Saved entries —
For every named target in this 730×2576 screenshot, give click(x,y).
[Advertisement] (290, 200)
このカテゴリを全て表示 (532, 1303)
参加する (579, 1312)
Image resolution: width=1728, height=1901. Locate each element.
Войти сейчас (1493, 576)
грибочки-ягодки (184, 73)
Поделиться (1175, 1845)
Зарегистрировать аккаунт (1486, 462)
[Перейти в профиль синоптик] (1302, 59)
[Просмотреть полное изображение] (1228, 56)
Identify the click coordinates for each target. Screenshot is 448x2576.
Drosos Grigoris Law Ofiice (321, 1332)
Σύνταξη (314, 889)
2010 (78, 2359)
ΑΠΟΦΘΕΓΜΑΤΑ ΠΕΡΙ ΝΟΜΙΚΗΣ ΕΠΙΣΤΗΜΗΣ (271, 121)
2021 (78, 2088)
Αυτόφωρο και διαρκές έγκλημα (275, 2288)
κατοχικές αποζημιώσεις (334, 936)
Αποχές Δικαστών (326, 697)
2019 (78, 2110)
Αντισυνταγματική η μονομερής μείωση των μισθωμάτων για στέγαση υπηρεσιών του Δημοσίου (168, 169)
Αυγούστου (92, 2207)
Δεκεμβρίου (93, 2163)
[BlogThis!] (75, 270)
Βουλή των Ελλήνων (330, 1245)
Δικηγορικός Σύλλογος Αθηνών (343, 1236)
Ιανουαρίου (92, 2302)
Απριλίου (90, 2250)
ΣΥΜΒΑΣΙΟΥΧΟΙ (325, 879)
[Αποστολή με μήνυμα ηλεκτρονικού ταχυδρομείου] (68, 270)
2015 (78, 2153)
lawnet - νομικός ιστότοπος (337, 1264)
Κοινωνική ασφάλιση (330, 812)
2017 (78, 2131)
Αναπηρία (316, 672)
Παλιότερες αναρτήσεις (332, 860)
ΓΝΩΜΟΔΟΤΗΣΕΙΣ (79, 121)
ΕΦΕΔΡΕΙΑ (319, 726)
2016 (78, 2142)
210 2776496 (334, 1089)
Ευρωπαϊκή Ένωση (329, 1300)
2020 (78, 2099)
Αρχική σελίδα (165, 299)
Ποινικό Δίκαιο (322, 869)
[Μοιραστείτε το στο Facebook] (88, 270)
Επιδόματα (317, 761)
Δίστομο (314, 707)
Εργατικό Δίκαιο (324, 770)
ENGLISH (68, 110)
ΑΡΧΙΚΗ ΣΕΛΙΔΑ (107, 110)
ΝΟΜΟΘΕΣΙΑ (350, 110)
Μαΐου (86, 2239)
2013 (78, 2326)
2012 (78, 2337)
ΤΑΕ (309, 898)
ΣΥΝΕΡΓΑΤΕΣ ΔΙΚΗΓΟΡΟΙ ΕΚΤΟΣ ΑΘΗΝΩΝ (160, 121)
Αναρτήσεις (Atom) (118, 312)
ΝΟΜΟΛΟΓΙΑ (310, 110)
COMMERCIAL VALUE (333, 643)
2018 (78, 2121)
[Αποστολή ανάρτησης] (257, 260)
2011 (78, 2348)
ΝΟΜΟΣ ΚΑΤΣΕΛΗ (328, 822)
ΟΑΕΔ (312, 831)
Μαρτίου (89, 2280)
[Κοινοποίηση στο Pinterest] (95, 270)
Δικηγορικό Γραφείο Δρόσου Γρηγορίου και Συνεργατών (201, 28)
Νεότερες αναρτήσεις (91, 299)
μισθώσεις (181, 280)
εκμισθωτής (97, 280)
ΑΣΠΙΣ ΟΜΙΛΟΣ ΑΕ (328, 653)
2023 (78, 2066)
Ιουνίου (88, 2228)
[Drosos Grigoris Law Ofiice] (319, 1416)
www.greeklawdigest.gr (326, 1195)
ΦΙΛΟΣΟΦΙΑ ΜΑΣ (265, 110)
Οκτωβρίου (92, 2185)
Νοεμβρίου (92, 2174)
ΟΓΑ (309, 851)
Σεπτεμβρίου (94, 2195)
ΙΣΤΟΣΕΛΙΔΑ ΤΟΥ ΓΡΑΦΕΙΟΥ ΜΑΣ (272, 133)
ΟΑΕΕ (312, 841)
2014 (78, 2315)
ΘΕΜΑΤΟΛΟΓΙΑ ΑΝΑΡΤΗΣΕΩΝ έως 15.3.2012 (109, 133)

GOAL OF THE EXERCISE —
Looking back over the data above, restate word for word the lines that begin at the line with "ΟΑΕΔ (312, 831)" and end at the line with "2014 (78, 2315)", inclusive.

TASK SOLUTION —
ΟΑΕΔ (312, 831)
Μαρτίου (89, 2280)
[Κοινοποίηση στο Pinterest] (95, 270)
Δικηγορικό Γραφείο Δρόσου Γρηγορίου και Συνεργατών (201, 28)
Νεότερες αναρτήσεις (91, 299)
μισθώσεις (181, 280)
εκμισθωτής (97, 280)
ΑΣΠΙΣ ΟΜΙΛΟΣ ΑΕ (328, 653)
2023 (78, 2066)
Ιουνίου (88, 2228)
[Drosos Grigoris Law Ofiice] (319, 1416)
www.greeklawdigest.gr (326, 1195)
ΦΙΛΟΣΟΦΙΑ ΜΑΣ (265, 110)
Οκτωβρίου (92, 2185)
Νοεμβρίου (92, 2174)
ΟΓΑ (309, 851)
Σεπτεμβρίου (94, 2195)
ΙΣΤΟΣΕΛΙΔΑ ΤΟΥ ΓΡΑΦΕΙΟΥ ΜΑΣ (272, 133)
ΟΑΕΕ (312, 841)
2014 (78, 2315)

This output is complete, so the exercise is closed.